Researchers with ERPScan found a local SQL injection flaw that could allow other applications on a mobile device to get access to an EMR Unwired database. That’s not supposed to happen, as mobile applications are usually sandboxed to prevent other applications from accessing their data.
“For example, you can upload malware to the phone, and this malware will be able to get access to this embedded database of this health care application,” Polyakov said in a phone interview.
They also found another issue in EMR Unwired where an attacker could tamper with a configuration file and then change medical records stored on the server, according to an ERPScan advisory.
“You can send fake information about the medical records, so you can imagine what can be done after that,” Polyakov said. “You can say, ‘This patient is not ill’.”
SAP fixed both of the issues about a month ago, Polyakov said.
The German software giant also fixed another flaw about a week ago found by ERPScan researchers, which affected its Mobile Device Management software, a mobile client that allows access to the company’s other business applications.
The issue was a server-side buffer overflow that could cause a denial-of-service attack, according to an advisory.
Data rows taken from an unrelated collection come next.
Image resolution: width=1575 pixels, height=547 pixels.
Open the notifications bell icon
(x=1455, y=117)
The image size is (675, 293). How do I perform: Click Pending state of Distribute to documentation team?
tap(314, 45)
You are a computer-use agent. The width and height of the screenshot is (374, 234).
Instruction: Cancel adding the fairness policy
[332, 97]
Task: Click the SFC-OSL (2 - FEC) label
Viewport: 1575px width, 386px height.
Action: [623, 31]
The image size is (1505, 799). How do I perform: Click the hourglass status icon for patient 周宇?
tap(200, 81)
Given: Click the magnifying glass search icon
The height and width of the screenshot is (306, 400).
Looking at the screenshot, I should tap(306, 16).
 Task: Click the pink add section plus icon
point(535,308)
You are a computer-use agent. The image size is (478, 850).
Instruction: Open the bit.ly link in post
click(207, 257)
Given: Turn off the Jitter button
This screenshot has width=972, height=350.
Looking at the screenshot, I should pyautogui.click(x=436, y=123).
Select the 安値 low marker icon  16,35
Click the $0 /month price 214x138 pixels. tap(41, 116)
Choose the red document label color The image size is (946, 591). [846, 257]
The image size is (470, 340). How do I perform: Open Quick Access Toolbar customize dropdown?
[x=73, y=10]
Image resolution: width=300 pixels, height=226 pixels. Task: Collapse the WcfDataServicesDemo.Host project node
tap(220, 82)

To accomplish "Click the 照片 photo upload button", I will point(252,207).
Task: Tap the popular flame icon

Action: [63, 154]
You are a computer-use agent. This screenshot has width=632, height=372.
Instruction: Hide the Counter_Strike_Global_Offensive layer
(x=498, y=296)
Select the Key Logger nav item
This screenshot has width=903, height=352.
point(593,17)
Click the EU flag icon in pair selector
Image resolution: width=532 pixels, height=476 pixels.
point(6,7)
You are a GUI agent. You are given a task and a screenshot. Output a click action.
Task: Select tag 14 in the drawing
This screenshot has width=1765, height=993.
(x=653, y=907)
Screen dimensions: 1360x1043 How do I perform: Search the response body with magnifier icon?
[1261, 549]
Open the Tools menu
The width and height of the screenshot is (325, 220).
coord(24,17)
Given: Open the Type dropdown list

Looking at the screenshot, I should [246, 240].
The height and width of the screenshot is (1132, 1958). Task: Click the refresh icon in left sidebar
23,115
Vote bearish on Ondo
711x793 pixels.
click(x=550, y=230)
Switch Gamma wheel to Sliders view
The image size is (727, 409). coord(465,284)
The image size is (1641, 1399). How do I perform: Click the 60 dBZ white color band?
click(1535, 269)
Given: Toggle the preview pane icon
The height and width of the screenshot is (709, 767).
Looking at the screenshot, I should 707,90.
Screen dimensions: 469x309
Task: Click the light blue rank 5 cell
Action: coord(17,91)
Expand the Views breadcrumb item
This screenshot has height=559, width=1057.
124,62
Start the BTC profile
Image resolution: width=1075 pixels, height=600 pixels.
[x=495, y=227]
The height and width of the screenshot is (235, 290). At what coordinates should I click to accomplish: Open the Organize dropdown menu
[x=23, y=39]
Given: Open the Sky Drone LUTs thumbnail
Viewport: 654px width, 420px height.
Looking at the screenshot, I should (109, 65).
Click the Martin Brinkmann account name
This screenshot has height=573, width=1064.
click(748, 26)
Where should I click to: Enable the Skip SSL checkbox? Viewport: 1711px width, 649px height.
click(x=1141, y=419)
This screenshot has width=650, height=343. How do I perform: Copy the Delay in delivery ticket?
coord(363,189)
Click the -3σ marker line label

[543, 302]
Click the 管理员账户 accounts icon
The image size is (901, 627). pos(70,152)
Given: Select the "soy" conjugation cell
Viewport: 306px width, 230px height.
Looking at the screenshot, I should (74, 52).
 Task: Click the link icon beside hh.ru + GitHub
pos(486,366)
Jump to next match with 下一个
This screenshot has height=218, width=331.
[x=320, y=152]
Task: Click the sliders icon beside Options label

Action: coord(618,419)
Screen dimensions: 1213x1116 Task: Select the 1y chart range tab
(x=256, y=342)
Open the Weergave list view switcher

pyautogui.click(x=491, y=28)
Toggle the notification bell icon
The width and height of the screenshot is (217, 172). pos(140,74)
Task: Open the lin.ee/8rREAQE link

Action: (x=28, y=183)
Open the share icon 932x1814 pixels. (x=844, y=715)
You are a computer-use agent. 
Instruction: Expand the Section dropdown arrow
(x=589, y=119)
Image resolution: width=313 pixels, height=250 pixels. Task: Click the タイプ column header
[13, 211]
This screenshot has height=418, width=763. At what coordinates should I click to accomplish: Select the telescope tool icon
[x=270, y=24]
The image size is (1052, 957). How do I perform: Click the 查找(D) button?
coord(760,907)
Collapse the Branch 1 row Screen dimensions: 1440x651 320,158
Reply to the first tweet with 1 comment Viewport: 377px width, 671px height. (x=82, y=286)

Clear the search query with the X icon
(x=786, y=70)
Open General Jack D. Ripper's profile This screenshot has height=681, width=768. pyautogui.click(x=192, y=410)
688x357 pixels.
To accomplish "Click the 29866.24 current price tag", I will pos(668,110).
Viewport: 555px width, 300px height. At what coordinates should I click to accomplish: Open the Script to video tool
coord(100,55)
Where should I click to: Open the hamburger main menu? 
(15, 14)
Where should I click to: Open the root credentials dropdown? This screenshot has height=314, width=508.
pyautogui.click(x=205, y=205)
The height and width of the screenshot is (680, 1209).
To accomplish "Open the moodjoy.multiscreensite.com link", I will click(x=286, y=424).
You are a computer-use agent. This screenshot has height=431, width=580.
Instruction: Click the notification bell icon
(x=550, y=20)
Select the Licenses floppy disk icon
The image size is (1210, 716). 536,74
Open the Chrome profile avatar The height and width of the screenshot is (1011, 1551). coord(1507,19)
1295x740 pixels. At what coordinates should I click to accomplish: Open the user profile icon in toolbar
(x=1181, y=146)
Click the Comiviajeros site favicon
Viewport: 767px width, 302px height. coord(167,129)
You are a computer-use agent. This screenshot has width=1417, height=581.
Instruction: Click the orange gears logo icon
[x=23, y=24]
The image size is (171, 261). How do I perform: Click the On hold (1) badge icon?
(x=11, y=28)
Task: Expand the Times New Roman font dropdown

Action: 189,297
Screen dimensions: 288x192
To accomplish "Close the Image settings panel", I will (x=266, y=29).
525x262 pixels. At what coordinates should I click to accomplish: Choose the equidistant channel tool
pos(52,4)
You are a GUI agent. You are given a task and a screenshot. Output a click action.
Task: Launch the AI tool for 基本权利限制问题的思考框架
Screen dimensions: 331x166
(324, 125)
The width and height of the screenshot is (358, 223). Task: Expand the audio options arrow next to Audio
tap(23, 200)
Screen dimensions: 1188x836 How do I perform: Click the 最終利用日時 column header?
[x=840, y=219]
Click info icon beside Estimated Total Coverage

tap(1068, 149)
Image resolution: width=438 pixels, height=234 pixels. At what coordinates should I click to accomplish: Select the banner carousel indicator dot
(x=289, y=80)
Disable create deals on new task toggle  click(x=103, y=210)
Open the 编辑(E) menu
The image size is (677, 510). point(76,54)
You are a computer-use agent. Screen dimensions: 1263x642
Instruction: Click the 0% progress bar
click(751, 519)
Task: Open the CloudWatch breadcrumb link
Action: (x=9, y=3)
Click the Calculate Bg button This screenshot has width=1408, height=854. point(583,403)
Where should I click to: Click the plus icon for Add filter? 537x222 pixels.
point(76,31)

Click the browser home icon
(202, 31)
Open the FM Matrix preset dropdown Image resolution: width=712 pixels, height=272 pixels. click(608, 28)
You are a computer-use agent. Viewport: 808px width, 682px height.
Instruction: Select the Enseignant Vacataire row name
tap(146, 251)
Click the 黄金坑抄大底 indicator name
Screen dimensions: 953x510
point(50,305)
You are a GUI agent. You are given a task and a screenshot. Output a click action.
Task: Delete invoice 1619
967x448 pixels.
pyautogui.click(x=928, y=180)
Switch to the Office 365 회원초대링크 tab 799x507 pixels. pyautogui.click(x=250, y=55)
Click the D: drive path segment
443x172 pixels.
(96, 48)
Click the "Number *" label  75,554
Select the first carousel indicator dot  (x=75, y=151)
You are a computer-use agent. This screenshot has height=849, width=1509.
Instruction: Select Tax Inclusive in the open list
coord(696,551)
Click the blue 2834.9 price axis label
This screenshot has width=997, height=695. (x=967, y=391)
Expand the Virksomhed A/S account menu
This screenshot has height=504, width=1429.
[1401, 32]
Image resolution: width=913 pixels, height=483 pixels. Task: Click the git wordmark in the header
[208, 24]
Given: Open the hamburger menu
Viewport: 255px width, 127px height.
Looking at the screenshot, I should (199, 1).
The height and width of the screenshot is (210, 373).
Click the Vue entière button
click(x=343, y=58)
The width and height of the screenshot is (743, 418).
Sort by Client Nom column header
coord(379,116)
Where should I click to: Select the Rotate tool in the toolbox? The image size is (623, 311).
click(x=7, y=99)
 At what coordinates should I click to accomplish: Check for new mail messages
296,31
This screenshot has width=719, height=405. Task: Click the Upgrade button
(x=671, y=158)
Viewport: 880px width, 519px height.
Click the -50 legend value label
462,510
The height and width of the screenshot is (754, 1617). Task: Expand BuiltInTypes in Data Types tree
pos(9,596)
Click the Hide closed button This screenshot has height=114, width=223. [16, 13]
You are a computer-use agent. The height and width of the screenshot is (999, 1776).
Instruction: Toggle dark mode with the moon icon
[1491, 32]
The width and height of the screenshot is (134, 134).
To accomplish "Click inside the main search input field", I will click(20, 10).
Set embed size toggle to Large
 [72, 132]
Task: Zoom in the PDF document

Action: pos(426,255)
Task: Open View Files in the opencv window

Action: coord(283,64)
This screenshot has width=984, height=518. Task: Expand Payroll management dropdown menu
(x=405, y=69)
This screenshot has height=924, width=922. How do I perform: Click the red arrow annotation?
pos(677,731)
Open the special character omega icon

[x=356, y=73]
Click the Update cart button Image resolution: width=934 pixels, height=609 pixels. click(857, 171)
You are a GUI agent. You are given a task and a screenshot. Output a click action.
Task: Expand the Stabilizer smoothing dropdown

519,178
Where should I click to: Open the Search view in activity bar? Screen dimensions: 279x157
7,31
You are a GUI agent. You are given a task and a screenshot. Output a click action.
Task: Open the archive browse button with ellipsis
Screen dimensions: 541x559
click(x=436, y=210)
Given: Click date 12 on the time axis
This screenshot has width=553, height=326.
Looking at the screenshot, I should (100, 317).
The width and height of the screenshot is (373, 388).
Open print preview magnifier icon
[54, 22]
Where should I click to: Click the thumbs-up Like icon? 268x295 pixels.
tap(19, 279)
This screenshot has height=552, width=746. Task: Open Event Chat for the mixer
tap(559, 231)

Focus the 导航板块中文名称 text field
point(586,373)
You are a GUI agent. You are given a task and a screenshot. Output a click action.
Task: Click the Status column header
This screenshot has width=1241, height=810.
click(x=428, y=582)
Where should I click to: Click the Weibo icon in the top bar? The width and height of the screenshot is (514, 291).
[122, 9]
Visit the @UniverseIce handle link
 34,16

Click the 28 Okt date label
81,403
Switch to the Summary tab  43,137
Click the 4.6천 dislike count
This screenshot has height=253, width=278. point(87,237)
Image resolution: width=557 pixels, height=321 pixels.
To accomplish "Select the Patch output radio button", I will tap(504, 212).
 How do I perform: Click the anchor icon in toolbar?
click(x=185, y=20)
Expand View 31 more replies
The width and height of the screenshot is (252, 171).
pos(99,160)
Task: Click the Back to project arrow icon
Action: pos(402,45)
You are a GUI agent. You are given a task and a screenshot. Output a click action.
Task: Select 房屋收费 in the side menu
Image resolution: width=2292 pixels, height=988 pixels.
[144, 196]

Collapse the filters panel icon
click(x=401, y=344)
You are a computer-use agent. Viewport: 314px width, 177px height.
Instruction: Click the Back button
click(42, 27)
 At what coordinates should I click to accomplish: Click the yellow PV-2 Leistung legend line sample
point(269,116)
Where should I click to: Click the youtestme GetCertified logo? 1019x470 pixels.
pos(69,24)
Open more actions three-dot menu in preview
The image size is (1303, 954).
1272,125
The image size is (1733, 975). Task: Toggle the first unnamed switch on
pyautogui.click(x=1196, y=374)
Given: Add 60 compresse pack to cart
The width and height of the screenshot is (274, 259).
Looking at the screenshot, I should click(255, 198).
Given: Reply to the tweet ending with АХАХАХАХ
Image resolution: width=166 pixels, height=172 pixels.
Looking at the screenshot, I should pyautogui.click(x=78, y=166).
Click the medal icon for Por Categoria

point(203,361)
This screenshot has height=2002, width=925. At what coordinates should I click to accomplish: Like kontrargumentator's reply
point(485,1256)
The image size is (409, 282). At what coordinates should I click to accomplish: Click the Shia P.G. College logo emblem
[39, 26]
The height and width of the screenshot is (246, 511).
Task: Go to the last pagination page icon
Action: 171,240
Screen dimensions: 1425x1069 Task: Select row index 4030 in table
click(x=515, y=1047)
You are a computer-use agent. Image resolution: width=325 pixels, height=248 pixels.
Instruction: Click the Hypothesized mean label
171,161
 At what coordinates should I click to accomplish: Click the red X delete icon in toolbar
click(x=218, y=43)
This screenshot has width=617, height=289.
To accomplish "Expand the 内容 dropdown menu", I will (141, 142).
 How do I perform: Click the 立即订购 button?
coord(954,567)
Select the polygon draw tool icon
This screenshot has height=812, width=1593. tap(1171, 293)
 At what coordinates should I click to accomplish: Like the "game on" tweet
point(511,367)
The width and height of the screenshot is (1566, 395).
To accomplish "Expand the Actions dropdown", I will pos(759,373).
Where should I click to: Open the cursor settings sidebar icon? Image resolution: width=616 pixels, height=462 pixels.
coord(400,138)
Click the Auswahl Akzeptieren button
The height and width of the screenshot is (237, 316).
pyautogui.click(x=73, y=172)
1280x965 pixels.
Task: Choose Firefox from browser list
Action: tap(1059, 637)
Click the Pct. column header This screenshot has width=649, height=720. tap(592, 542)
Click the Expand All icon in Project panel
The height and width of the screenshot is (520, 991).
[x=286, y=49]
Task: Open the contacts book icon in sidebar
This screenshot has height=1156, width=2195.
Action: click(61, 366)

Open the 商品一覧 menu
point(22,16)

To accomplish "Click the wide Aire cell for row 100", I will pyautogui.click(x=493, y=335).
That may not seem serious, but that server software accepts supply-chain reports from the field and is also used by executives to get access to business-critical data, Polyakov said.
“If you can disable the mobile server for at least an hour, the supply chain of the company can be stopped, so you can imagine how bad it can be for a company,” Polyakov said.
The vulnerability is not remotely exploitable, so an attacker would need to have access to a SAP Mobile Device Management client, he said. But that would be accessible from inside the company and possibly from third-parties, he added.